The state received 68 hospitalization reports on Monday, but it didn’t include five patients hospitalized at Jackson’s St. Johns Health, the Casper Star-Tribune reported. Sunday was the first time hospitalizations exceeded 60.
Natrona County Health Officer Dr. Ghazi Ghanem said last week that current hospitalization numbers reflect COVID-19 spread from two weeks ago, as it can take up to 14 days for those exposed to the virus to exhibit symptoms of illness.
The increase in hospitalizations mirror an increase of newly confirmed COVID-19 cases reported across the state since late September, health officials said, adding that October has been a record-setting month for cases.
The first week of October, Wyoming was averaging about 105 newly confirmed cases a day, officials said. That average is now above 162 new daily cases, outpacing any previous time period since March. Wyoming also reached an all-time record on Friday for new confirmed cases in a single day with 248.
The state’s largest hospital, Wyoming Medical Center, opened its COVID-19 surge unit for the first time and activated its Code Orange Incident Command, which establishes special protocols and appoints a team to evaluate daily concerns and communicate them with the rest of the staff.

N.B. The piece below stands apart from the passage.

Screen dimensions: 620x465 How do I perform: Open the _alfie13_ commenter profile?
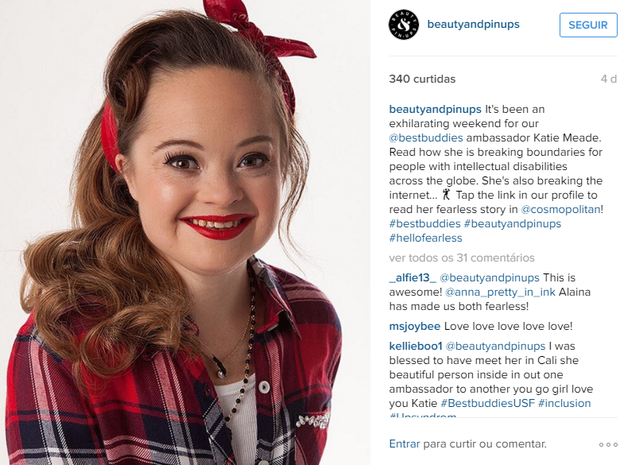tap(412, 278)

The facility also stopped accepting non-emergent patients transferred from outside Natrona County, hospital interim CEO J.J. Bleicher said. Those patients are now being transferred out of state.
“We expect this to continue for several weeks, based on COVID projections in our community,” hospital spokesperson Kristy Bleizeffer said.
The number of infections is thought to be far higher because many people have not been tested, and studies suggest people can be infected with the virus without feeling sick.
For most people, the new coronavirus causes mild or moderate symptoms, such as fever and cough that clear up in two to three weeks. For some — especially older adults and people with existing health problems — it can cause more severe illness, including pneumonia, and death.